Description of the task. Rewrite the data below with every "GUI agent" replaced by "screen assistant", keeping everything else the same.

Data for the task.
━━━━━━━━━━━━━━━━━━━━━━━━━━━━━━

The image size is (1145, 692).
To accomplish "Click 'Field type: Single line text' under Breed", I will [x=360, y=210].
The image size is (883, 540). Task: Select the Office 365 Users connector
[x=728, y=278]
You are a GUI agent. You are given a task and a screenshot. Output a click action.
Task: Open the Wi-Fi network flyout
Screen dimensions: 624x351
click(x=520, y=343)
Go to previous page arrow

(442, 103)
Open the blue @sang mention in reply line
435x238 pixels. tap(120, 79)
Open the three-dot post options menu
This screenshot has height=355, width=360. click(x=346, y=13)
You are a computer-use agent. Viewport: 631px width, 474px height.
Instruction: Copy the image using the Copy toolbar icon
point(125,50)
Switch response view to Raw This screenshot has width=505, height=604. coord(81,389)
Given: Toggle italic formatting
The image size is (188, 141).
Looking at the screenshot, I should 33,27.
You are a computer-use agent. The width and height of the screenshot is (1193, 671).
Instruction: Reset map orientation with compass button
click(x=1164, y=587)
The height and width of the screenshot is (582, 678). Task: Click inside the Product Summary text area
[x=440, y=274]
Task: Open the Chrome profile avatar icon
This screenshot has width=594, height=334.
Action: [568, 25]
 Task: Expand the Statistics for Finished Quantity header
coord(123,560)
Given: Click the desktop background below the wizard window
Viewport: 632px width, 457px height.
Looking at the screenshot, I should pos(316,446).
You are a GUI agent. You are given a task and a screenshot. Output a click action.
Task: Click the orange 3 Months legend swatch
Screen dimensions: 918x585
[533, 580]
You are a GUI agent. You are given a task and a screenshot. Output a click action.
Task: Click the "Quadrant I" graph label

━━━━━━━━━━━━━━━━━━━━━━━━━━━━━━

Solution to this exercise.
The image size is (1145, 692).
To accomplish "Click 'Field type: Single line text' under Breed", I will [x=360, y=210].
The image size is (883, 540). Task: Select the Office 365 Users connector
[x=728, y=278]
You are a screen assistant. You are given a task and a screenshot. Output a click action.
Task: Open the Wi-Fi network flyout
Screen dimensions: 624x351
click(x=520, y=343)
Go to previous page arrow

(442, 103)
Open the blue @sang mention in reply line
435x238 pixels. tap(120, 79)
Open the three-dot post options menu
This screenshot has height=355, width=360. click(x=346, y=13)
You are a computer-use agent. Viewport: 631px width, 474px height.
Instruction: Copy the image using the Copy toolbar icon
point(125,50)
Switch response view to Raw This screenshot has width=505, height=604. coord(81,389)
Given: Toggle italic formatting
The image size is (188, 141).
Looking at the screenshot, I should 33,27.
You are a computer-use agent. The width and height of the screenshot is (1193, 671).
Instruction: Reset map orientation with compass button
click(x=1164, y=587)
The height and width of the screenshot is (582, 678). Task: Click inside the Product Summary text area
[x=440, y=274]
Task: Open the Chrome profile avatar icon
This screenshot has width=594, height=334.
Action: [568, 25]
 Task: Expand the Statistics for Finished Quantity header
coord(123,560)
Given: Click the desktop background below the wizard window
Viewport: 632px width, 457px height.
Looking at the screenshot, I should pos(316,446).
You are a screen assistant. You are given a task and a screenshot. Output a click action.
Task: Click the orange 3 Months legend swatch
Screen dimensions: 918x585
[533, 580]
You are a screen assistant. You are given a task and a screenshot. Output a click action.
Task: Click the "Quadrant I" graph label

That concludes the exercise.